Always top n number followed by its corresponding column that is int type.
I tried to reproduce your problem but things worked fine. Can I recommend that you produce a Minimal Complete Verifiable Example?
Pandas example
In [1]: import pandas as pd
In [2]: df = pd.DataFrame({'x': ['a', 'bb', 'ccc', 'dddd']})
In [3]: df['y'] = df.x.map(len)
In [4]: df
Out[4]:
x y
0 a 1
1 bb 2
2 ccc 3
3 dddd 4
In [5]: df.nlargest(3, 'y')
Out[5]:
x y
3 dddd 4
2 ccc 3
1 bb 2
Dask dataframe example
In [1]: import pandas as pd
In [2]: df = pd.DataFrame({'x': ['a', 'bb', 'ccc', 'dddd']})
In [3]: import dask.dataframe as dd
In [4]: ddf = dd.from_pandas(df, npartitions=2)

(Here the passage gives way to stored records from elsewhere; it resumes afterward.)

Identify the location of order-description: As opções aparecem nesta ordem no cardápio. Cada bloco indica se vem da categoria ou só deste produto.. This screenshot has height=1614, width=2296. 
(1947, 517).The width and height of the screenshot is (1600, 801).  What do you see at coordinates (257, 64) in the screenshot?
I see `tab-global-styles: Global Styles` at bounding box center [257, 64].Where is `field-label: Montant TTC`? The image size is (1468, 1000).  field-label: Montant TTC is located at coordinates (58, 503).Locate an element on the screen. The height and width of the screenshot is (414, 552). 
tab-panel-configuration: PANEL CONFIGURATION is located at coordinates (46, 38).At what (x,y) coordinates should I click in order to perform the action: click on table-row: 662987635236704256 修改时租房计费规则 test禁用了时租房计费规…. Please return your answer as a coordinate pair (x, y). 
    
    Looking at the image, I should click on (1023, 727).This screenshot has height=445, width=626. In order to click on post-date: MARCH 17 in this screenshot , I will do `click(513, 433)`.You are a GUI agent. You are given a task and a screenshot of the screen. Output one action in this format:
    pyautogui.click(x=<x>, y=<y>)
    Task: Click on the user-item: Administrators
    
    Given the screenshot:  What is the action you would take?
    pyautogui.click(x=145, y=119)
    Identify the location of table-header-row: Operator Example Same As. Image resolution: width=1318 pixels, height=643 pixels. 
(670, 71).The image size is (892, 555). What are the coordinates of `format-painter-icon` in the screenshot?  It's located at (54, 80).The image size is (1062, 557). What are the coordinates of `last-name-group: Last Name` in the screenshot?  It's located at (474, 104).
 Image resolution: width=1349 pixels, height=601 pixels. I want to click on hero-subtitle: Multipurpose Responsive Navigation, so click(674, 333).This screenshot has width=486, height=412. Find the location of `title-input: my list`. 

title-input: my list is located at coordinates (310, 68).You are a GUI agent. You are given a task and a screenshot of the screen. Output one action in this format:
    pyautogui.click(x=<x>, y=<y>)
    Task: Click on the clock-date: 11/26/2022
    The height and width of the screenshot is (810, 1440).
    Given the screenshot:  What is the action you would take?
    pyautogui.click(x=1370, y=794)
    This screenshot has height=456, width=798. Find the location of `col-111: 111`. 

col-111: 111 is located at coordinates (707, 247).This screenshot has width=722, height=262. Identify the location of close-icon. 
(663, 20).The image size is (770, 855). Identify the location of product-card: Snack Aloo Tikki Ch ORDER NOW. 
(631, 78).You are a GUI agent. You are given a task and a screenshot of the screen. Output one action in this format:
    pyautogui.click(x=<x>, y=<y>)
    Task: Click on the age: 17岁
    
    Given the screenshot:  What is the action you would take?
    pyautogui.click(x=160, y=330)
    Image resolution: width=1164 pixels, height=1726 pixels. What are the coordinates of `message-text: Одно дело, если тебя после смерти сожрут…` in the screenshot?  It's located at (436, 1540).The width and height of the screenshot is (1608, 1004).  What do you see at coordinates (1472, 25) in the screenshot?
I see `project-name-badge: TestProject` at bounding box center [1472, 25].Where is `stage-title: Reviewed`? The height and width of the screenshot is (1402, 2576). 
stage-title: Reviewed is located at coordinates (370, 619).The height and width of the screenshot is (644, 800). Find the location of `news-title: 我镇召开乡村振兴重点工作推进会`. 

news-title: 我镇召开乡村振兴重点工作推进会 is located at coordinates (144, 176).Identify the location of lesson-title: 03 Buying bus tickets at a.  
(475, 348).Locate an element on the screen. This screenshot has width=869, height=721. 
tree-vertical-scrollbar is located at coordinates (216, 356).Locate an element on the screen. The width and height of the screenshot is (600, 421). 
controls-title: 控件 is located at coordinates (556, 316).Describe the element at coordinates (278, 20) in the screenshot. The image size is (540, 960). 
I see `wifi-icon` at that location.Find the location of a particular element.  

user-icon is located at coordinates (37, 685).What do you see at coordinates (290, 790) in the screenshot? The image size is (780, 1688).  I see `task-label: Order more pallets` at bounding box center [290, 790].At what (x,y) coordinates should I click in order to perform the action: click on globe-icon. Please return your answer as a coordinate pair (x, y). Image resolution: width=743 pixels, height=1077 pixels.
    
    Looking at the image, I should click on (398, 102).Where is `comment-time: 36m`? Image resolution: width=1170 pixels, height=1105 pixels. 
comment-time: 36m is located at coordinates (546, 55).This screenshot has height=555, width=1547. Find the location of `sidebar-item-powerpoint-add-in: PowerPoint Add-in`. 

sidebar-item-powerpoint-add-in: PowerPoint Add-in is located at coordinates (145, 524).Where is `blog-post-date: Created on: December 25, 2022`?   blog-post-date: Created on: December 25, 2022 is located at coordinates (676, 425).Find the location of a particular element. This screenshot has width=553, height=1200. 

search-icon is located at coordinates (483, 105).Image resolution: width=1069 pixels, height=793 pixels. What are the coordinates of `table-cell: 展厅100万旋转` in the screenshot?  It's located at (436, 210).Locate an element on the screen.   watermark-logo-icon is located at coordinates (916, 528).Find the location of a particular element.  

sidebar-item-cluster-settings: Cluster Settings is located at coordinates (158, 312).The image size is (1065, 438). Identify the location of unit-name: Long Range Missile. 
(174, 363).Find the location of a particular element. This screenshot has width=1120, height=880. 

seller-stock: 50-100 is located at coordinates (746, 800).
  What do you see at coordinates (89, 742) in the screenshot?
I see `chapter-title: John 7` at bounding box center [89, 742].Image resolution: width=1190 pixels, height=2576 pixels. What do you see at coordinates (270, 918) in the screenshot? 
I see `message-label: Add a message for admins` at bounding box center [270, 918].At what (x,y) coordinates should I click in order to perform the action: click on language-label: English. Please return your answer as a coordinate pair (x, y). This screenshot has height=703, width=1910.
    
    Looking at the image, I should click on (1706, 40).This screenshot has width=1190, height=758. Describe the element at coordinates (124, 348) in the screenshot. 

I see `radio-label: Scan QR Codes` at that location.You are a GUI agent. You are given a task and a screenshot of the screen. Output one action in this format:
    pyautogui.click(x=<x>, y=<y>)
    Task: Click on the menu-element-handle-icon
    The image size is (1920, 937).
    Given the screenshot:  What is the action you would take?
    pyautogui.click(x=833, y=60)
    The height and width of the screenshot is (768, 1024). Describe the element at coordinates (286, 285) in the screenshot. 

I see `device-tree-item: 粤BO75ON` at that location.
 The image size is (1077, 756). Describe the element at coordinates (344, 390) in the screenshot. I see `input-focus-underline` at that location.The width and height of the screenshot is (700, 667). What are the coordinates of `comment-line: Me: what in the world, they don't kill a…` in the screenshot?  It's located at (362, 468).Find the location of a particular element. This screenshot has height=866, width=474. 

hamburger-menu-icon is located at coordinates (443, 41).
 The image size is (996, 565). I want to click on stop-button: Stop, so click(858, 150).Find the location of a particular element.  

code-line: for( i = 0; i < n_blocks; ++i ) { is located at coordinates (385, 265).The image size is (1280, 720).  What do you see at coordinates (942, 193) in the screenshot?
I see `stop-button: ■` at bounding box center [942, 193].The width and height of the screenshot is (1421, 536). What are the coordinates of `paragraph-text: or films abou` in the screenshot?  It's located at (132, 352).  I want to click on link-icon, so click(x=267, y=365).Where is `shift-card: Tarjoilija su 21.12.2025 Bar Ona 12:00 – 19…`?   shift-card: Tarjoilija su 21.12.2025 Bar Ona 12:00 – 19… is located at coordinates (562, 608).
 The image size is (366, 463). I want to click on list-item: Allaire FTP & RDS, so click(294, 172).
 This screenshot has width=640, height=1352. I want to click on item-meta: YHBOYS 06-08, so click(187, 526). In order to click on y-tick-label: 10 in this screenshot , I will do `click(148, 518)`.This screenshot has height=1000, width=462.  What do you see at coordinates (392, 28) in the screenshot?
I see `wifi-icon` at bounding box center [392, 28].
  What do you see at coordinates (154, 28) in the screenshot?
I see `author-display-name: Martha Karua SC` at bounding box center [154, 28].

In [5]: ddf['y'] = ddf.x.map(len)
In [6]: ddf.nlargest(3, 'y').compute()
Out[6]:
x y
3 dddd 4
2 ccc 3
1 bb 2
Alternatively, perhaps this is just working now on the git master version?
You only need to change the type of respective column to int or float using .astype().
For example, in your case:
top_3 = df['domain_length'].astype(float).nlargest(3)
If you want to get the values with the most occurrences from a String type column you may use value_counts() with nlargest(n), where n is the number of elements you want to bring.
df['your_column'].value_counts().nlargest(3)
It will bring the top 3 occurrences from that column.